To develop criteria that distinguish such patients, several Japanese researchers have collaborated to prepare the Achievement Motive Index for Medical Treatment (AMI-MeT). A new study, first authored by Taichi Hatta of the Uehiro Division for iPS Cell Ethics at CiRA, outlines the application of AMI-Met to cancer patients.
To examine the validity of AMI-MeT, the authors looked at three Japanese populations: cancer patients themselves, people who take regular health checks, and university students. The AMI-MeT consists of 10 questions, which can be broken down into two categories of equal size. The first describes Self-derived Achievement Motivation (AMS). AMS only assesses the self and ignores any implications on the wider community. On the other hand, Achievement Motivation Derived from Other (AMO) assesses factors like how one's own treatment could benefit others: for example, motivation to collect data that would help medical care practitioners decide which cancer therapy is best in which circumstances.

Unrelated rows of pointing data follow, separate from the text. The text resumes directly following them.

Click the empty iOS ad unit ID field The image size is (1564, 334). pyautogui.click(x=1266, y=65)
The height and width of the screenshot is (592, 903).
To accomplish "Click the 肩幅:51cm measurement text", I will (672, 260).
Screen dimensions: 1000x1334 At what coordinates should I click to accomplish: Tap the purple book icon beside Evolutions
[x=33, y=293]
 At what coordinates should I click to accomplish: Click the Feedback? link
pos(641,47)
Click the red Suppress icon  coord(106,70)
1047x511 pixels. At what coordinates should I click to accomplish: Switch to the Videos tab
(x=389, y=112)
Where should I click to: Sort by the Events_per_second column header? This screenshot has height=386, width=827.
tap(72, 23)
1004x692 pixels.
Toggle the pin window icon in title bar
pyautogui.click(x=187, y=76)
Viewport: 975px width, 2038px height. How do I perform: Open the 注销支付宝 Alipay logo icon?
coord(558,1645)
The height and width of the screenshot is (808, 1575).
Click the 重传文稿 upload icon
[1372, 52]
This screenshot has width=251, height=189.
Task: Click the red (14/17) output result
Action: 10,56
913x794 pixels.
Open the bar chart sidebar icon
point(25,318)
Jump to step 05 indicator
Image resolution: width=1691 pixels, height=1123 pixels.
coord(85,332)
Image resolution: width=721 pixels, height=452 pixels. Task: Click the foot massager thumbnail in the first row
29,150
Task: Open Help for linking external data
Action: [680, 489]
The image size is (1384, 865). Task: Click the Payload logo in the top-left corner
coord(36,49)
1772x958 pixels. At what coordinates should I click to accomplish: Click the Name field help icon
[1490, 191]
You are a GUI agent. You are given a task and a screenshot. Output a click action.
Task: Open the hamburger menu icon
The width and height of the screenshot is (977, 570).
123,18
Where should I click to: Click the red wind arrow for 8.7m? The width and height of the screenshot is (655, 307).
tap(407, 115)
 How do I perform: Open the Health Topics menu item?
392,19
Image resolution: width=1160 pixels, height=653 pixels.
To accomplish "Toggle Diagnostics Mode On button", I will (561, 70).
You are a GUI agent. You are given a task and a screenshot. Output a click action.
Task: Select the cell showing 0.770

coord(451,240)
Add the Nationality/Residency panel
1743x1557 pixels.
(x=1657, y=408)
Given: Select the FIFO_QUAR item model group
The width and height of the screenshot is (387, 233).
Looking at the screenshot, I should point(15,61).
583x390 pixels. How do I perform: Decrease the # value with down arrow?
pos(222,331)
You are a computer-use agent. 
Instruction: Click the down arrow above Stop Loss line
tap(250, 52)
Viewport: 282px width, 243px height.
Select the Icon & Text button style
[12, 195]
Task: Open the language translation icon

The study shows that AMS does not differ between the three groups, but that AMO is lower in the university students than in the other two. These results did not surprise Hatta, since university students are generally healthy and do not need medication. The value, he believes, is that the data could provide a baseline for recognizing patients who need more encouragement and support to undergo therapy. "Less motivated patients have other priorities. They want to live as they always did. On the other hand, highly motivated patients are ready to discuss all treat options in detail. AMI-MeT should be useful for physicians to make a strategy for communicating with their patients", he said.
Hatta T, Narita K, Yanagihara K et al. (2016)
Measuring motivation for medical treatment: confirming the factor structure of the Achievement Motivation Index for Medical Treatment (AMI-MeT).